TO DO: Can you output every line of the listing below verbatim, leaving out the pictures?

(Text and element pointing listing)
— begin —

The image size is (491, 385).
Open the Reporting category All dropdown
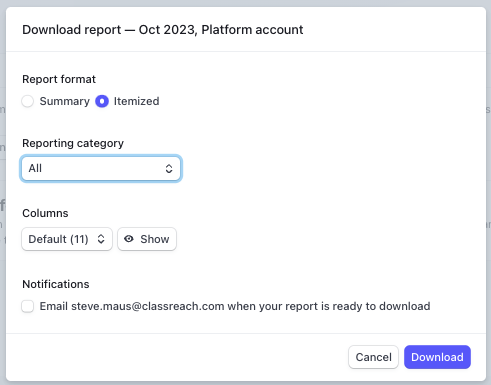(x=101, y=169)
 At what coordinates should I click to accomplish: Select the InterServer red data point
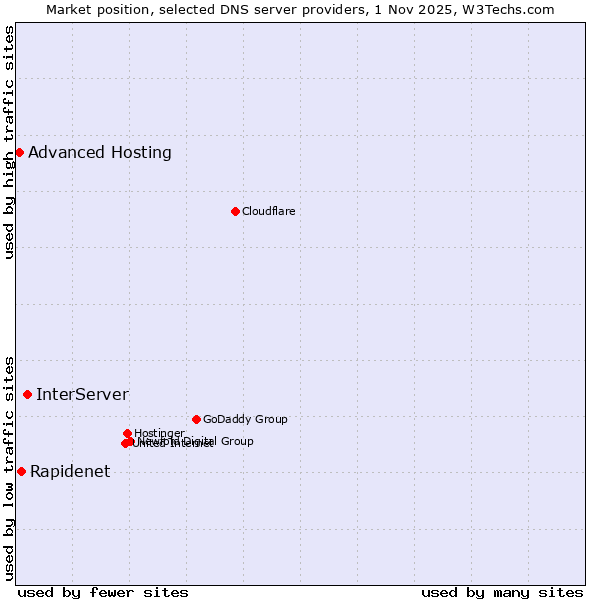[27, 394]
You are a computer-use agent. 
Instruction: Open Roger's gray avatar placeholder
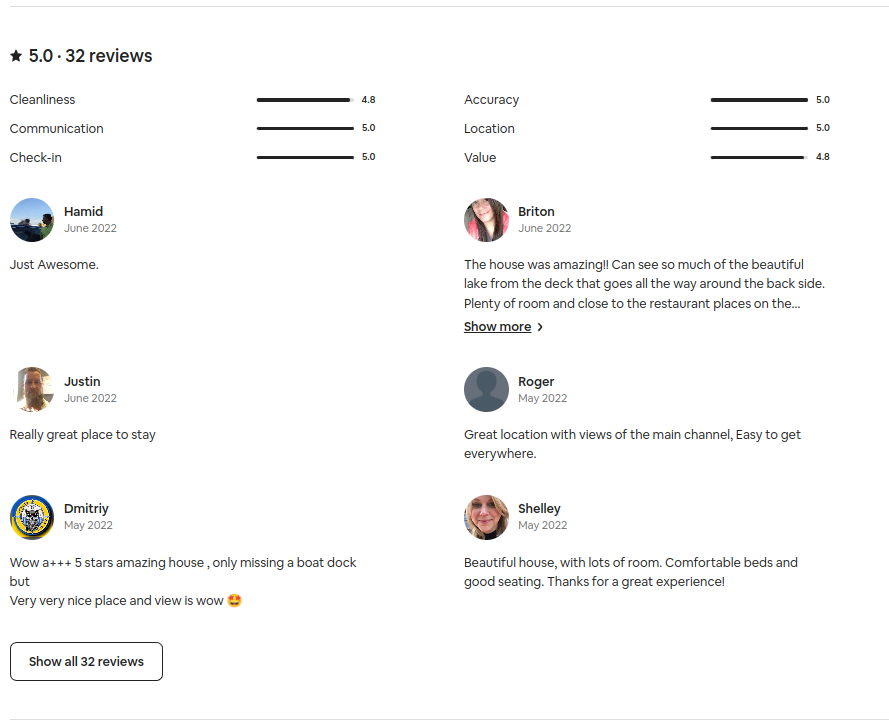click(486, 389)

— end —

WORKED SOLUTION:
The image size is (491, 385).
Open the Reporting category All dropdown
(x=101, y=169)
 At what coordinates should I click to accomplish: Select the InterServer red data point
[27, 394]
You are a computer-use agent. 
Instruction: Open Roger's gray avatar placeholder
click(486, 389)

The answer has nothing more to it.